Bone study sheds new light on the history of Britain's weaning habits

Bone study sheds new light on the history of Britain's weaning habits

Archaeologists from the University of Aberdeen have led a significant new study on the history of Britain's weaning habits and have discovered that the early cessation of breastfeeding is not rooted in the Victorian era, as commonly perceived, but as early as the 16th and 17th centuries.

Working in partnership with archaeological scientists from the University of Reading, researchers used a method called stable isotope analysis of bone, in order to reconstruct the typical age at weaning of individuals buried at Aberdeen’s St Nicholas Kirk, in the 12th to 18th centuries.

This work has enabled archaeologists to gain greater insights than ever before into how infant feeding habits evolved over the centuries in a single city.

They say that a clear picture emerges of a ‘sudden’ reduction in the period for which infants were breastfed in the 16th and 17th centuries.

The study was led by Dr Kate Britton from the University of Aberdeen and its findings are published in the International Journal of Osteoarchaeology. She said: “It is often thought that a relatively short period of breastfeeding – of around six months - is something that emerged later in the 18th and 19th centuries. But our study points to a very different picture with this change occurring much earlier.

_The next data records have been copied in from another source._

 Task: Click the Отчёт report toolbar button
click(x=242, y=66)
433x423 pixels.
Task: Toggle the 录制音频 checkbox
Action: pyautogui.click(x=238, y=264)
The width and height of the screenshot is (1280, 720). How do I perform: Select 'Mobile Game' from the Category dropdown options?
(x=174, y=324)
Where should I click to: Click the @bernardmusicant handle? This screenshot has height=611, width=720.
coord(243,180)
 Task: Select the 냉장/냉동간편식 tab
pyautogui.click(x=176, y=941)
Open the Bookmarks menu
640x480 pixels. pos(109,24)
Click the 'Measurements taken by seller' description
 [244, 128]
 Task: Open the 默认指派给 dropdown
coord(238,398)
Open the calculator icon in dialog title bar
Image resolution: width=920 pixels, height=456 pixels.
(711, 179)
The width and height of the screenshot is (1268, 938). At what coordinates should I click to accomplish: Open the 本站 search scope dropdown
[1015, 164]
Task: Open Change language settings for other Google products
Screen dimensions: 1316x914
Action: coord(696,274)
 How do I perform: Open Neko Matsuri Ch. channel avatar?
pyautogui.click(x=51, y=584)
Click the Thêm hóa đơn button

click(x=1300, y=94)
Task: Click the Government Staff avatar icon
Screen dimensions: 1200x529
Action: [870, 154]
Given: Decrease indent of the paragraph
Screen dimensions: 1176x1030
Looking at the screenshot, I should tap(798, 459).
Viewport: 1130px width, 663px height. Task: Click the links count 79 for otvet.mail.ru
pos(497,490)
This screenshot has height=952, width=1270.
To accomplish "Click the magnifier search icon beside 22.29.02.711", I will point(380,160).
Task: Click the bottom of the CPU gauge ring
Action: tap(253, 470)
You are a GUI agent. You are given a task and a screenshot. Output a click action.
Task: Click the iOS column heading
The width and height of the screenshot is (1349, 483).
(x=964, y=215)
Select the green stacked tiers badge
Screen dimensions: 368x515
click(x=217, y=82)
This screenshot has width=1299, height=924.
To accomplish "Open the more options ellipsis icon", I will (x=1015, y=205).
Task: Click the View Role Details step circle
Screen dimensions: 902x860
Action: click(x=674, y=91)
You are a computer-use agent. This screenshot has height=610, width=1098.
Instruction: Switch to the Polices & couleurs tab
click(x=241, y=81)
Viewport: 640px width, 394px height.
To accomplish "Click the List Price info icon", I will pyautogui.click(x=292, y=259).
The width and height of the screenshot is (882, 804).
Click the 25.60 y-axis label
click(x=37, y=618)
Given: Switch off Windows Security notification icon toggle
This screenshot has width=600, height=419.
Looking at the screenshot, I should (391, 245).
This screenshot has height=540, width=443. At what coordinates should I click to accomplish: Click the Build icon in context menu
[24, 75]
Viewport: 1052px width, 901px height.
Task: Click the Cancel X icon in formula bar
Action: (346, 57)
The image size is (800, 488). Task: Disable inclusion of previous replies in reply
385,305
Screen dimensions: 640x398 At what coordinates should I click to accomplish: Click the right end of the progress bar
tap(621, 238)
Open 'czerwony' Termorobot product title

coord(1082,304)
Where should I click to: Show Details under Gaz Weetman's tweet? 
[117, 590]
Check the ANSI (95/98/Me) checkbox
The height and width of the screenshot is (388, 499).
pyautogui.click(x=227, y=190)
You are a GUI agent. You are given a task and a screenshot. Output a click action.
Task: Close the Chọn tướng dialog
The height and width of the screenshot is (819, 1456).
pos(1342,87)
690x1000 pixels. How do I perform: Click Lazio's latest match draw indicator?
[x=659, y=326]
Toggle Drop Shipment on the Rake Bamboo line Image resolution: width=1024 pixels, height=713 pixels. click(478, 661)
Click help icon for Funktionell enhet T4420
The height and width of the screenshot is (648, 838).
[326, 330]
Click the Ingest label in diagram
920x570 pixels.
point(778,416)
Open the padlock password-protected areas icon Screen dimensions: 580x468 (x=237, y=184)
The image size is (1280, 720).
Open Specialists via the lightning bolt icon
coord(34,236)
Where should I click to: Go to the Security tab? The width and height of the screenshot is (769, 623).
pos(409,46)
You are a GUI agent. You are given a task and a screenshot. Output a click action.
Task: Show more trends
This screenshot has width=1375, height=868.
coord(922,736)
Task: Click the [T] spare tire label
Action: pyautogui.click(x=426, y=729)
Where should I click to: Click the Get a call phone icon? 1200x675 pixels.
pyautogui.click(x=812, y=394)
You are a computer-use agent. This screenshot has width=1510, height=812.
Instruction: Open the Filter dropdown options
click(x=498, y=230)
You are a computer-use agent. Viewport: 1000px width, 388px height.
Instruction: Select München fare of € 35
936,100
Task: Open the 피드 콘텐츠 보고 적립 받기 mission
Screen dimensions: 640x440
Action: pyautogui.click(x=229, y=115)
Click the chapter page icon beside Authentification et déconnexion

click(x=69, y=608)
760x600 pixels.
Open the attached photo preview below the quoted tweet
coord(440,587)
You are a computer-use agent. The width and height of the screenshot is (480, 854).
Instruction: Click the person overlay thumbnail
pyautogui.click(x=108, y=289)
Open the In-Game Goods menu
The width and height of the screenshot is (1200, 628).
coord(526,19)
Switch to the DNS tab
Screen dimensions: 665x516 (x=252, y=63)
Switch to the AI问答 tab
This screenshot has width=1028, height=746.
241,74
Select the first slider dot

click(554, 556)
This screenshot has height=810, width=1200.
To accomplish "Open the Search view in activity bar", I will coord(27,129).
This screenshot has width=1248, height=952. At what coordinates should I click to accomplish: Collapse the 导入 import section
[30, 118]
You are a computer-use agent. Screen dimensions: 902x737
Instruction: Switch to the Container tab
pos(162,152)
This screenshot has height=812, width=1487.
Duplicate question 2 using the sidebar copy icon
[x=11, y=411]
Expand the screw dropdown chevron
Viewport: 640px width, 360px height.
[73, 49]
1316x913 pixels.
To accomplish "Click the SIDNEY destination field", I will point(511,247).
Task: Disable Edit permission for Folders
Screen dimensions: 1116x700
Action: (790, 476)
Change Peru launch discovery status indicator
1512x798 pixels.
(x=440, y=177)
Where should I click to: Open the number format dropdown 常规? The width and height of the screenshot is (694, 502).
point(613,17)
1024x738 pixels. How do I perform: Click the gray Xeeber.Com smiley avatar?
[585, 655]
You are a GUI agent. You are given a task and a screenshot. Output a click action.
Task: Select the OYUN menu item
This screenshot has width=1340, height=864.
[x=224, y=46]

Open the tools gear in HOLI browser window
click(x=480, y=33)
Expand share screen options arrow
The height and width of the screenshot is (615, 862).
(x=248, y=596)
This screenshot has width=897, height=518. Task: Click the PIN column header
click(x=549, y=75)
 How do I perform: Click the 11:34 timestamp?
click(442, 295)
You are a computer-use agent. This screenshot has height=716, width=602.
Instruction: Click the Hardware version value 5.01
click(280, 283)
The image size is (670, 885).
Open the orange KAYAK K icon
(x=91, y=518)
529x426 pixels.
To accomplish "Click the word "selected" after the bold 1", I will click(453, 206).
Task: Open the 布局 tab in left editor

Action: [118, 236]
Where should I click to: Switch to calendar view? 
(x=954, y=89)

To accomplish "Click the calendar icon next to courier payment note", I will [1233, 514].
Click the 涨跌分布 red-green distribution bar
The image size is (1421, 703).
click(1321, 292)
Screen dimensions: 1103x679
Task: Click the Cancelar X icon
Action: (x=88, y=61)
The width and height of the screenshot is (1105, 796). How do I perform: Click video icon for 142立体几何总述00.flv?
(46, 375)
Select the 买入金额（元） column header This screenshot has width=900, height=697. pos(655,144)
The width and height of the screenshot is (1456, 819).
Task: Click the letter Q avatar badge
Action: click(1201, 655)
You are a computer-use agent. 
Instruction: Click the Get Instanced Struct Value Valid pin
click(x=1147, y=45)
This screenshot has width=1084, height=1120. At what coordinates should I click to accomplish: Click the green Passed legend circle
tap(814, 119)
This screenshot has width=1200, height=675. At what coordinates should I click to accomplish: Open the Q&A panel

“Breastfeeding and weaning practices tell us a great deal about changing ‘social norms’ and wider economic and cultural changes. They are fascinating to study because they give an insight into an area of history that is often overlooked. A lot of history is written by men, and often the experiences of women and children were given little consideration. We have 15th-Century physicians making recommendations about what they perceived as best practice, or we have records about the lives of Princes and Princesses in royal nurseries, but we cannot glean a lot about the experiences of ordinary people from historical records alone.”

Dr Britton said that having such a large number of samples collected over many centuries from the same part of one city provided unique opportunity for comparison.

She said: “There have been a number of previous efforts looking into this in different parts of England, which have produced great new insights, but none before in Scotland. No other study has focused on changes through time at a single site, making it difficult to ascertain whether changes are down to different geographical regions or economies.

“By analysing our data in conjunction with the results of these previous studies, we can see that trends were very similar across England and Scotland. For example, we can see that middle class people in Aberdeen were behaving in same way as those in London workhouses a century or so later.

“We can only speculate as to why this might be but increased urbanisation, women working outside the home and cultural changes following the Reformation may be contributing factors. Furthermore, maternal nursing was seen by some as inconvenient and unfashionable, interfering with social pursuits.

“An alternative was wet-nursing, but there also seems to be a corresponding decline in the social acceptance of wet nursing in this period, with medical writers and physicians in the later medieval period and into the 16th and 17th centuries discussing the link between the personal attributes of the person feeding an infant and the baby’s character. Red-heads, for example, were to be avoided as wet-nurses as they could make a baby hot tempered with their milk.”

Chemical analysis of protein extracted from the tiny fragments of bone was led by Dr Gundula Müldner at the University of Reading, using a method called mass spectrometry.

She said: “We used established techniques to measure the trophic levels of infants, which are higher than those of their mothers or wet-nurses when exclusively breastfed but begin to drop as weaning is begins. This allows us to track the introduction of other foods and to see how rapidly the process occurs and breastfeeding ends.”

The research team conclude that the rapid nature of change and similarities across the UK across different social classes point to the driving force in weaning age as part of a broader cultural shift rather than socio-economic factors related to the choices of individual families.

Dr Müldner said: “It appears that the reduction in weaning age in the later medieval and early modern period transcended social class and predated the availability of modern artificial feeding alternatives, which did not become widespread until much later in the 19th century.

“It also seems that for whatever reason this change was rapid. What we might now consider to be a long period of breastfeeding for infants, over two years old, was common for thousands of years but came to a rapid halt around 500 years ago.

“While we cannot be sure of the cause of this change, and even if there was a single cause, it seems that the growing urban environments of the period may well have contributed to the rapidity of this change across different social groups, with the social melting pot they created likely accelerated the process.”